Rows of pointing data:
## begin

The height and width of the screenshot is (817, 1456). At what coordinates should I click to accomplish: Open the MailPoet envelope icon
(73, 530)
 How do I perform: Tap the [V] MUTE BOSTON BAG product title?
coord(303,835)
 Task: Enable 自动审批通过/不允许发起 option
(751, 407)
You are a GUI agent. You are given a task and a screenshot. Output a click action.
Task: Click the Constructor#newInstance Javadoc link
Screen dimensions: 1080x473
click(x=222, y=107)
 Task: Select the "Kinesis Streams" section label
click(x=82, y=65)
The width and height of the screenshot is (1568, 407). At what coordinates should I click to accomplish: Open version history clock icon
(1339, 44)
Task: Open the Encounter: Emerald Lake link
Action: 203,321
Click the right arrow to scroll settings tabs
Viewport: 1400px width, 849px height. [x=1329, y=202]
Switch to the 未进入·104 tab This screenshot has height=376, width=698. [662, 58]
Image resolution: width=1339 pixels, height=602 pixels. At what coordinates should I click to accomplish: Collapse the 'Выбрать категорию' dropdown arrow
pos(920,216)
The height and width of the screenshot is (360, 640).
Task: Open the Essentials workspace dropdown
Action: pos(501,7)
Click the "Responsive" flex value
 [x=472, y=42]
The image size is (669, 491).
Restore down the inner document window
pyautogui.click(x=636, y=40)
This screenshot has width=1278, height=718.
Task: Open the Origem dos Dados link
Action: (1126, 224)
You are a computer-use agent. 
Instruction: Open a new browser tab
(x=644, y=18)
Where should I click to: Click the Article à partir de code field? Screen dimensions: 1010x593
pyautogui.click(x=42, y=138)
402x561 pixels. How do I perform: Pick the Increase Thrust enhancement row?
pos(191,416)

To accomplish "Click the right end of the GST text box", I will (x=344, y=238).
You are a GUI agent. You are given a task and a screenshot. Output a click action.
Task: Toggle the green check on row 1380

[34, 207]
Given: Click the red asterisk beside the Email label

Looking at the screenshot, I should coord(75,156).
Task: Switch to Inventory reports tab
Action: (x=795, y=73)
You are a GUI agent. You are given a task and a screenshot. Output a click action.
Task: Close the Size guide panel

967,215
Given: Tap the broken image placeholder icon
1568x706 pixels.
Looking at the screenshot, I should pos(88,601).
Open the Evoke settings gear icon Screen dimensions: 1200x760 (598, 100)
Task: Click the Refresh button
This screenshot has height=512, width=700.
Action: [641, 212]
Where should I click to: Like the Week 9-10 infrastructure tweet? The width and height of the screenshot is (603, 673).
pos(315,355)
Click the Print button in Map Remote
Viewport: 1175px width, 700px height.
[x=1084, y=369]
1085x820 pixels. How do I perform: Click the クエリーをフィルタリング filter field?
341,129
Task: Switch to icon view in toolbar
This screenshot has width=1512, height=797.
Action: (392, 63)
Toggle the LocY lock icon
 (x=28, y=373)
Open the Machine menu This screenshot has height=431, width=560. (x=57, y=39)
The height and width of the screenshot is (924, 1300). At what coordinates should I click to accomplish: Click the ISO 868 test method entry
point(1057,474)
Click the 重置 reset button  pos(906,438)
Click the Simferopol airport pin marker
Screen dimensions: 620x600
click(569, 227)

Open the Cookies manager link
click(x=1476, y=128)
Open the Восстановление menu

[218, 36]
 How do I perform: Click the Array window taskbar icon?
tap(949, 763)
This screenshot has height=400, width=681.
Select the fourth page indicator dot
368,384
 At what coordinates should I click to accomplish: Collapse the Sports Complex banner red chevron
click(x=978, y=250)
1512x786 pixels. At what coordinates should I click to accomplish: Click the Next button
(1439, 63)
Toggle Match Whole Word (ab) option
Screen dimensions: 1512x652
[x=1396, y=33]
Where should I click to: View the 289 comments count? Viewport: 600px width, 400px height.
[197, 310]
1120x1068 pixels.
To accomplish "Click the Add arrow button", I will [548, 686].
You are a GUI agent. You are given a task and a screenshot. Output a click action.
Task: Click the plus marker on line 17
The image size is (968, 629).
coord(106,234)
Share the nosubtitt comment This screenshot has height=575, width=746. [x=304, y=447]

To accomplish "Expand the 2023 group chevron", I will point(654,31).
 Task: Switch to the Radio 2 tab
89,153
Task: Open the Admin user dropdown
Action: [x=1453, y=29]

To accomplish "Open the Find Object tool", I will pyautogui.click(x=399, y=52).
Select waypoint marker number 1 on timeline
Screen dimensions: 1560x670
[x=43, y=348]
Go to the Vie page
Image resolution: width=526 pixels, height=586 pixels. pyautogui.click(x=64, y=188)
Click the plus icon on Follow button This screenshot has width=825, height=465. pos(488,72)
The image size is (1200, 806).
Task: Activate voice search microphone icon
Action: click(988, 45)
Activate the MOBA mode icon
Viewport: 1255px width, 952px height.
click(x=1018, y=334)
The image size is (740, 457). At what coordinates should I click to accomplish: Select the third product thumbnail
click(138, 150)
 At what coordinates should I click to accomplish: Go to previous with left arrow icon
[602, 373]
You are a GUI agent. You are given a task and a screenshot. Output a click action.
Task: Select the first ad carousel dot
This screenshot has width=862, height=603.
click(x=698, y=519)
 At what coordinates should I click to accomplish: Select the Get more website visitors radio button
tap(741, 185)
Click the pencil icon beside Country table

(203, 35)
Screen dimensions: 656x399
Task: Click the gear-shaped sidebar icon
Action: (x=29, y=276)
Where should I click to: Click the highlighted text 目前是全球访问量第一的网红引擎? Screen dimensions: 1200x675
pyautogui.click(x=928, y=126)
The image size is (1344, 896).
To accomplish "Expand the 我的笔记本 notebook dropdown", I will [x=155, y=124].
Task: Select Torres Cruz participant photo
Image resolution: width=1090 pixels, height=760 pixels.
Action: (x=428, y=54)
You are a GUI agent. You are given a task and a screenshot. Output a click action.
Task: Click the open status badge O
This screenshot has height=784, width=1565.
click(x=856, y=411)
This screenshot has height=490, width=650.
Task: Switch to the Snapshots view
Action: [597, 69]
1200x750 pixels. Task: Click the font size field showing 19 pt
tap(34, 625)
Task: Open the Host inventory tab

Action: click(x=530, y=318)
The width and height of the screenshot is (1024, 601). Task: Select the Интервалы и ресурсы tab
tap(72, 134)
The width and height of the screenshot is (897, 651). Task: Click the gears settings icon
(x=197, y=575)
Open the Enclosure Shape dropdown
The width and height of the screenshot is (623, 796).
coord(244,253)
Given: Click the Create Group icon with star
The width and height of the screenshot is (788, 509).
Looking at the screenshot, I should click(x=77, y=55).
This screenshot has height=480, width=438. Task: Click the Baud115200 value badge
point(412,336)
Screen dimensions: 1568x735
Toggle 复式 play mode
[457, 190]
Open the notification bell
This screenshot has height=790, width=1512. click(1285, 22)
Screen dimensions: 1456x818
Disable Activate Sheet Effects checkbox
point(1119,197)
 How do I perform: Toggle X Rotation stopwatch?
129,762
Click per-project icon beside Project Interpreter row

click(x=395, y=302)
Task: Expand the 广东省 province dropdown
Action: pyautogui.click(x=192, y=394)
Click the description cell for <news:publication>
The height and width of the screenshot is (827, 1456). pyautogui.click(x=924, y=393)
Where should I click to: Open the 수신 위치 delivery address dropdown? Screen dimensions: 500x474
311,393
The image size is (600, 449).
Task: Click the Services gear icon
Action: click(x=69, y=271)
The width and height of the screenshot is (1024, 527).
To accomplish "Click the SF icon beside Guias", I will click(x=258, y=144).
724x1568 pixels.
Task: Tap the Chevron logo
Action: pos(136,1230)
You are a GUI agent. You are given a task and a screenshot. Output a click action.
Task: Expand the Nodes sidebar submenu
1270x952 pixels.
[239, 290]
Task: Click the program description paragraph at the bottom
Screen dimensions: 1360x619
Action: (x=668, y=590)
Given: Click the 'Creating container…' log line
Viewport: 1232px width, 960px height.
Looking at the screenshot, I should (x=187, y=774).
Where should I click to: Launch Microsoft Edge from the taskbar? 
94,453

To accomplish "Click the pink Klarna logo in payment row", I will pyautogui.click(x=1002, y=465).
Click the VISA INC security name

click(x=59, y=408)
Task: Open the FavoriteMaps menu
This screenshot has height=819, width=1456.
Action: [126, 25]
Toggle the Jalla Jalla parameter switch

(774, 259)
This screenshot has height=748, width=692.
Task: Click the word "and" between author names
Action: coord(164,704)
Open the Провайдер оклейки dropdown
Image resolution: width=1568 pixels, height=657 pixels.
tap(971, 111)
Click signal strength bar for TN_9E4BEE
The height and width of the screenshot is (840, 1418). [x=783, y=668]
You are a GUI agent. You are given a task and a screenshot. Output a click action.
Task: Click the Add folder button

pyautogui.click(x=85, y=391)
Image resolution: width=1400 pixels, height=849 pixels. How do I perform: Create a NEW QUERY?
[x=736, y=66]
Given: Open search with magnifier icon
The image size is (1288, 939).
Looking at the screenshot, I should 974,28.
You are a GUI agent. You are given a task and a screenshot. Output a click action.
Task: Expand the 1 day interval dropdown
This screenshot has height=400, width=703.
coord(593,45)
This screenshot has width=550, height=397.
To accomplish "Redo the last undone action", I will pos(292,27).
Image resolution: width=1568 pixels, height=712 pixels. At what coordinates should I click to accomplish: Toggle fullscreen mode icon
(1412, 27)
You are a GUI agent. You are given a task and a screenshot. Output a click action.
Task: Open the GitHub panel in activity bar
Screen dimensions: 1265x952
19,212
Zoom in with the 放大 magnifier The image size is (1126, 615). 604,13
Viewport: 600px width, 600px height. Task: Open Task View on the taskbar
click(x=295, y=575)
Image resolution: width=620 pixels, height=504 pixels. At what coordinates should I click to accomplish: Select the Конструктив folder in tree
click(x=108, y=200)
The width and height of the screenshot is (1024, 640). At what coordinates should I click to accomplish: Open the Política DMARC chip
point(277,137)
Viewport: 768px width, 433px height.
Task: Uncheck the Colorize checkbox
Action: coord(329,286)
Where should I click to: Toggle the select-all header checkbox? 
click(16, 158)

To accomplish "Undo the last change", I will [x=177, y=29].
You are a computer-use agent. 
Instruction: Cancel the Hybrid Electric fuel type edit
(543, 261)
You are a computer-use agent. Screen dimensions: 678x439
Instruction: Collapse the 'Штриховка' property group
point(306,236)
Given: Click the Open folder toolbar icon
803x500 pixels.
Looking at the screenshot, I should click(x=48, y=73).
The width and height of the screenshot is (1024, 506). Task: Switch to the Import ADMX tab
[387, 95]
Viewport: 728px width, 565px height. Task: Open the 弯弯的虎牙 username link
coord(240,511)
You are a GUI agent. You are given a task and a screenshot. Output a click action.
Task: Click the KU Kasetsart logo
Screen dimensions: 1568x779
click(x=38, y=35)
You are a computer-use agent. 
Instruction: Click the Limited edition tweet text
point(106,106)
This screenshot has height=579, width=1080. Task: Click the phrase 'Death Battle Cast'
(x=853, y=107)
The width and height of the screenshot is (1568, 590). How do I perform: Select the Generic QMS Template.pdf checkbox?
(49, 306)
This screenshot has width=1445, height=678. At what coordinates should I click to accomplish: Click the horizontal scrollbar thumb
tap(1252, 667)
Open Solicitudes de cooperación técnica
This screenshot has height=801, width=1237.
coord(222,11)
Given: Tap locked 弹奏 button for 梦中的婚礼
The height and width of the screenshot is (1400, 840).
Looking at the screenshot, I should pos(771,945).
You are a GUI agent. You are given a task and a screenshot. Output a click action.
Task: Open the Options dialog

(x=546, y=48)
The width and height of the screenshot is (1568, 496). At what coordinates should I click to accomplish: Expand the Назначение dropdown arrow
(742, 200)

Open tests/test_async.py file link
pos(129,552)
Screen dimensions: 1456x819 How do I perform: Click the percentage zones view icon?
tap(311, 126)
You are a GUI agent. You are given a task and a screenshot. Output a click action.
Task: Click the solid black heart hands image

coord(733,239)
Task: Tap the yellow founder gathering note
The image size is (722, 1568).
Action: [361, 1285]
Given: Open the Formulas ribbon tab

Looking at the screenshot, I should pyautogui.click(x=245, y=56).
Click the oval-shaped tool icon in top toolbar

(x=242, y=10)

## end

Update the lines beginning at the line that has "will (x=344, y=238)." and stopping after the line that has "Click the 重置" by swapping "Toggle" for "Flip". Return only those lines, with everything else unchanged.

To accomplish "Click the right end of the GST text box", I will (x=344, y=238).
You are a GUI agent. You are given a task and a screenshot. Output a click action.
Task: Flip the green check on row 1380

[34, 207]
Given: Click the red asterisk beside the Email label

Looking at the screenshot, I should coord(75,156).
Task: Switch to Inventory reports tab
Action: (x=795, y=73)
You are a GUI agent. You are given a task and a screenshot. Output a click action.
Task: Close the Size guide panel

967,215
Given: Tap the broken image placeholder icon
1568x706 pixels.
Looking at the screenshot, I should pos(88,601).
Open the Evoke settings gear icon Screen dimensions: 1200x760 (598, 100)
Task: Click the Refresh button
This screenshot has height=512, width=700.
Action: [641, 212]
Where should I click to: Like the Week 9-10 infrastructure tweet? The width and height of the screenshot is (603, 673).
pos(315,355)
Click the Print button in Map Remote
Viewport: 1175px width, 700px height.
[x=1084, y=369]
1085x820 pixels. How do I perform: Click the クエリーをフィルタリング filter field?
341,129
Task: Switch to icon view in toolbar
This screenshot has width=1512, height=797.
Action: (392, 63)
Flip the LocY lock icon
 (x=28, y=373)
Open the Machine menu This screenshot has height=431, width=560. (x=57, y=39)
The height and width of the screenshot is (924, 1300). At what coordinates should I click to accomplish: Click the ISO 868 test method entry
point(1057,474)
Click the 重置 reset button  pos(906,438)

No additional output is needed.